“Thou shalt place outside thy door a vat of fat. And this shalt be a sign unto the angel of heart disease to pass over thy house. Purge thy dwelling of trans and saturated fats (polyunsaturated is OK in smallish amounts) and purify thy house and all that is therein. Set outside thy dwelling, then, the vat of fat to signify thy purity, so that thou mayest be holy and live long in the land.” –Hezekiah 12:33
It all started years ago, when I read the book Fast Food Nation by Eric Schlosser. And now it’s come to this–quasi-biblical rituals designed to appease the diet gods. That’s what it looks like, anyway. What really happened is that reading Fast Food Nation caused me to give up fast food (not a big sacrifice for me) and then to become more interested in the politics of food.

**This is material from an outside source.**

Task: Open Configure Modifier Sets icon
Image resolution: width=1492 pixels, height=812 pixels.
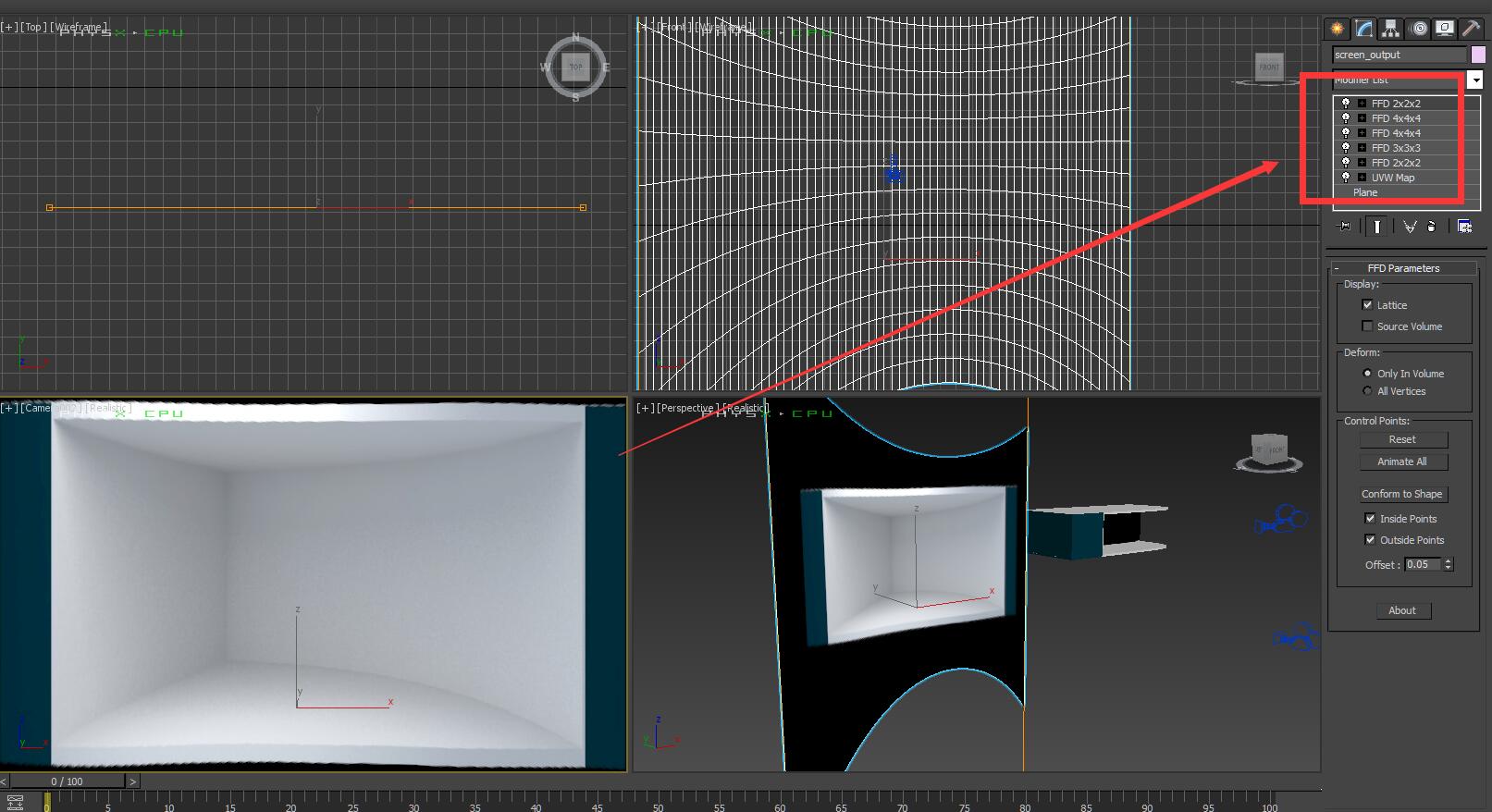Action: 1464,227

That led me to design one of my college courses around the topic, and that led to further reading and many research papers on the subject from my students. That all led to inviting the class for dinner one Friday night, with the students bringing various foods, both virtuous and less so, to pass around the table. One pair of students brought banana wontons, which required deep frying, and that led to a pan full of hot oil set outside the door to cool, which I of course promptly forgot about for a couple days. So the quasi-biblical ritual was not intentional. But there it was.
My study of food politics has brought about, as I call it, “collateral damage” in our household. In other words, we are actually eating healthier these days. We’ve grown especially fond of the “super foods” concept, which emphasizes eating those foods that are especially high in all kinds of invisible, magical nutrients like beta carotenes and flavonoids. They also taste good.
We’re not food nazis by any means. But here’s some recommended reading for Thanksgiving season, with the warning that you may find yourself, someday soon, carefully perusing the sweet potatoes at the local farmer’s market. And putting pots of oil outside your door.
- Eric Schlosser, Fast Food Nation (Harper Perennial, 2005).
- Michael Pollan, The Omnivore’s Dilemma: A Natural History of Four Meals (Penguin, 2006).
- Bryant Terry and Anna Lappe, Grub: Ideas for an Urban Organic Kitchen (Penguin, 2006).